• Exercise directions:
Starting with the line that contains "Blog (1175, 1592)", set down each line through the end of the entries below, exactly and with nothing added.

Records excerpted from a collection
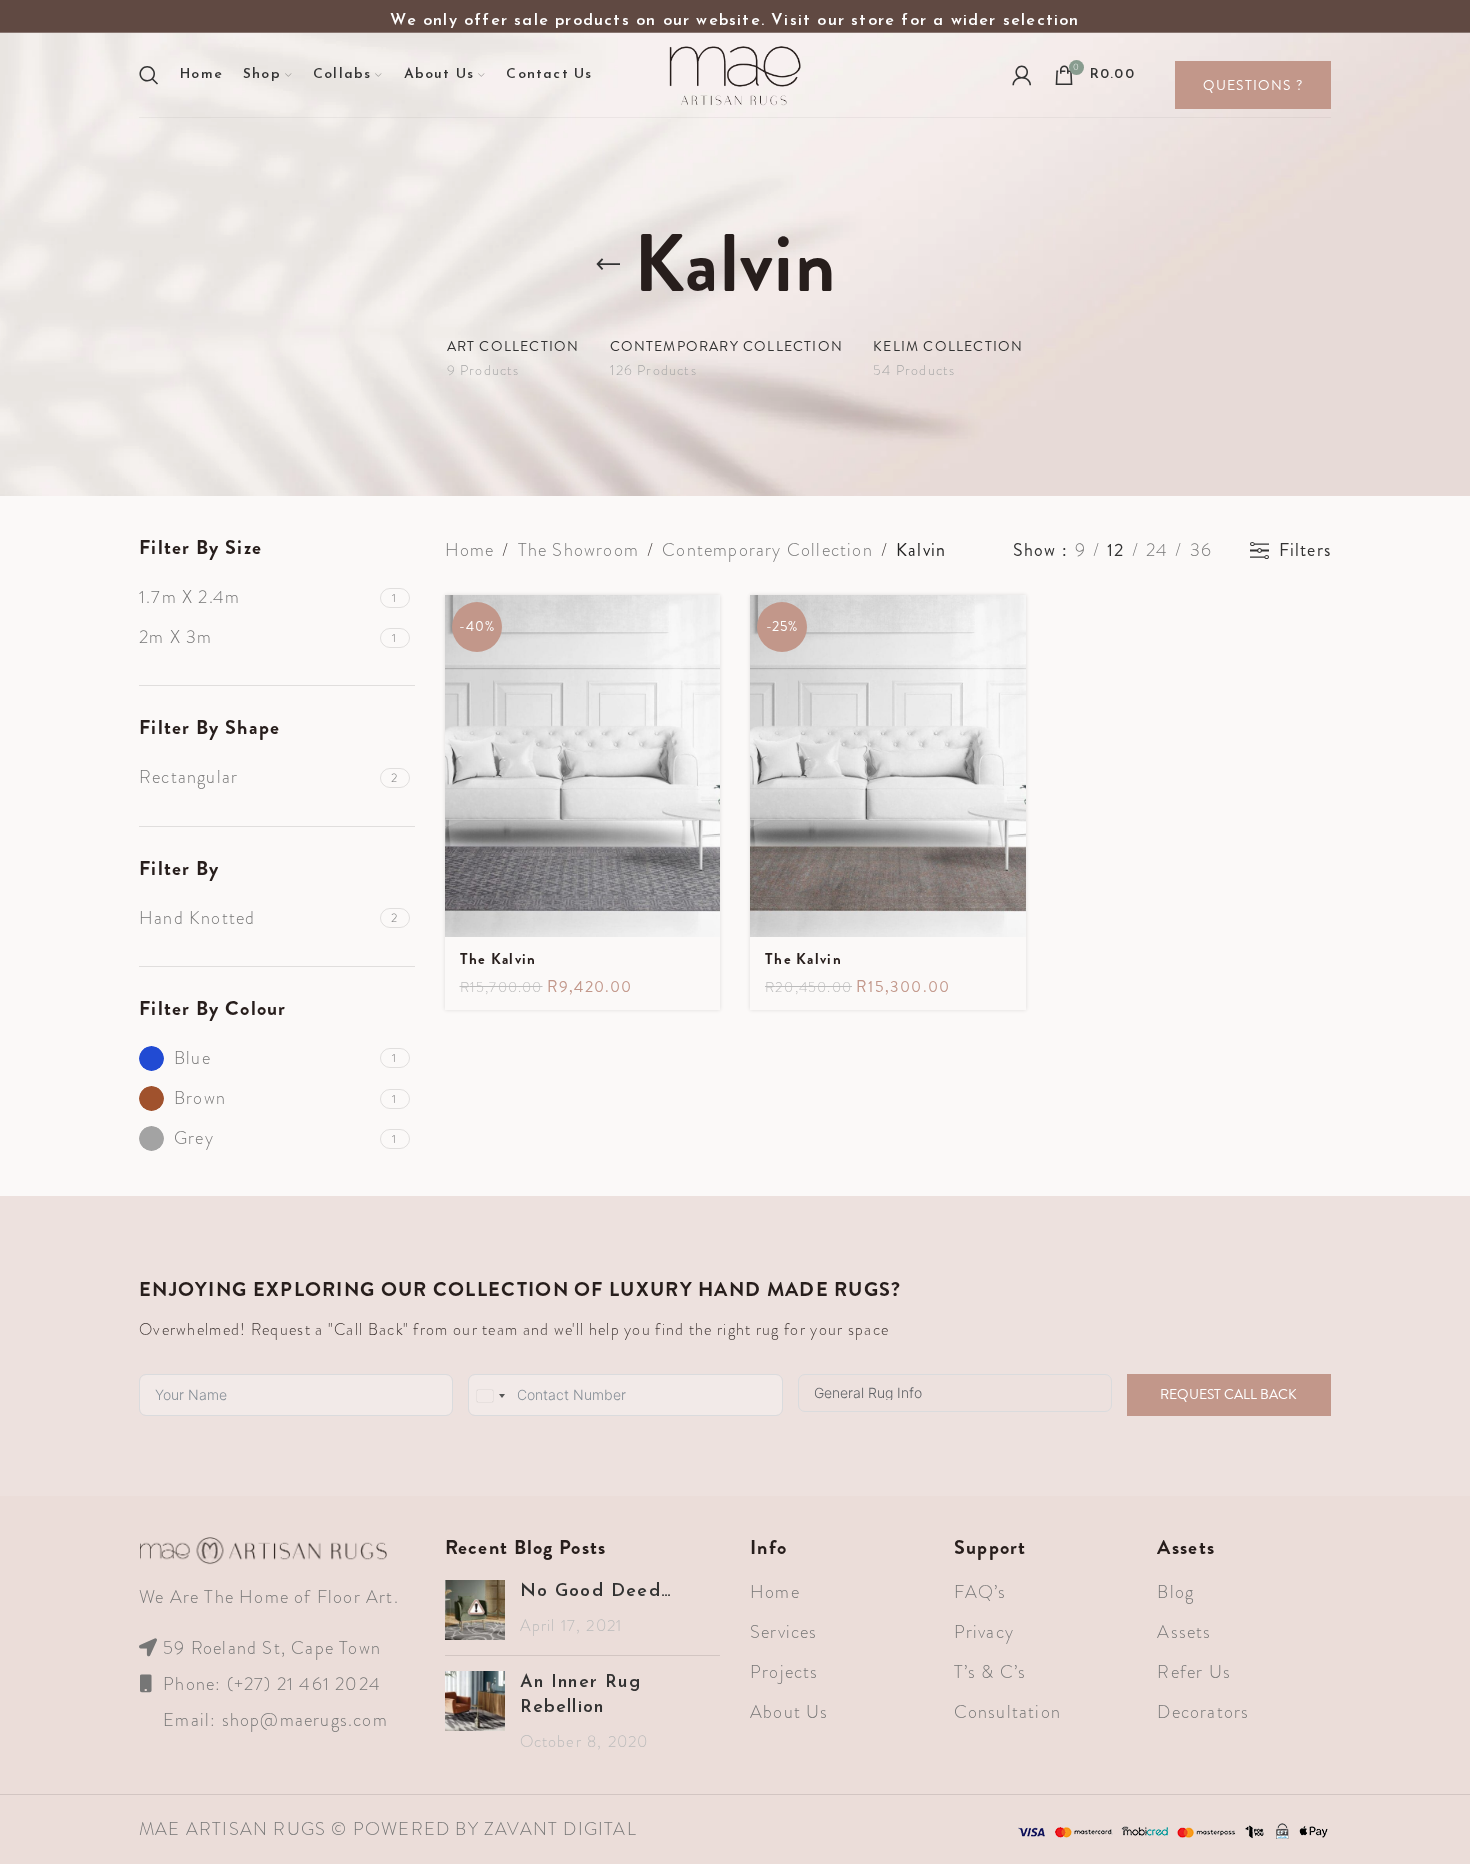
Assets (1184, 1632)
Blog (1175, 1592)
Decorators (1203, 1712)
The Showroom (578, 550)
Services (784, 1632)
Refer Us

• Solved exercise:
Blog (1175, 1592)
Decorators (1203, 1712)
The Showroom (578, 550)
Services (784, 1632)
Refer Us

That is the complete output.